El hombrecillo se dio impulso y saltó de la cornisa. Jon dejó escapar una exclamación al ver asombrado cómo Tyrion Lannister giraba en el aire, caía sobre las manos y de un salto hacia atrás se ponía en pie.

Fantasma
retrocedió, inseguro. El enano se sacudió el polvo y soltó una carcajada.

—Lo siento. Me parece que he asustado a tu lobo.

—No tiene miedo —dijo Jon. Se arrodilló y llamó al animal—. Ven aquí,
Fantasma
. Ven. Eso es.

El cachorro de lobo se acercó y hociqueó la mejilla de Jon, pero sin dejar de vigilar a Tyrion Lannister. Cuando el enano hizo gesto de ir a acariciarlo, retrocedió y le mostró los colmillos en un gruñido silencioso.

—Vaya, qué tímido —observó Lannister.

—Siéntate,
Fantasma
—ordenó Jon—. Eso es. Quieto. —Alzó la vista hacia el enano—. Ahora ya lo puedes tocar. No se moverá hasta que yo se lo diga. Le he enseñado.

—Ya lo veo —asintió Lannister. Acarició el pelaje níveo entre las orejas de
Fantasma
—. Qué lobo tan obediente —añadió.

—Si yo no estuviera aquí, te haría pedazos —dijo Jon.

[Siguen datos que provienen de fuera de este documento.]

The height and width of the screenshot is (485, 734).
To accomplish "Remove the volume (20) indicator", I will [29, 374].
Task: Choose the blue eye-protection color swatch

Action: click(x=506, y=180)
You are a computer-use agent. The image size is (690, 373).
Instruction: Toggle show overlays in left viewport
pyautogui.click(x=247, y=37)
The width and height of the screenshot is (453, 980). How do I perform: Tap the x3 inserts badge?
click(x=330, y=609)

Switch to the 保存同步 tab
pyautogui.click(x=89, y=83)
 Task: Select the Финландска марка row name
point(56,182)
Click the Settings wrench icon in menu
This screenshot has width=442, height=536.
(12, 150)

No era verdad, pero algún día lo sería.

—Entonces será mejor que no te alejes —dijo el enano. Inclinó la enorme cabeza a un lado y examinó a Jon con sus ojos desemparejados—. Soy Tyrion Lannister.

—Lo sé. —Jon se levantó.

De pie, era más alto que el enano. Se sintió algo incómodo.

—Y tú eres el bastardo de Ned Stark, ¿no? —El muchacho sintió un frío que lo atravesaba. Apretó los labios y no respondió—. ¿Te he ofendido? —continuó Lannister—. Lo siento. Los enanos no necesitamos tener tacto. Generaciones de bufones con trajes de colorines me dan derecho a vestir mal y a decir todo lo que se me pase por la cabeza. —Sonrió—. Pero eres el bastardo.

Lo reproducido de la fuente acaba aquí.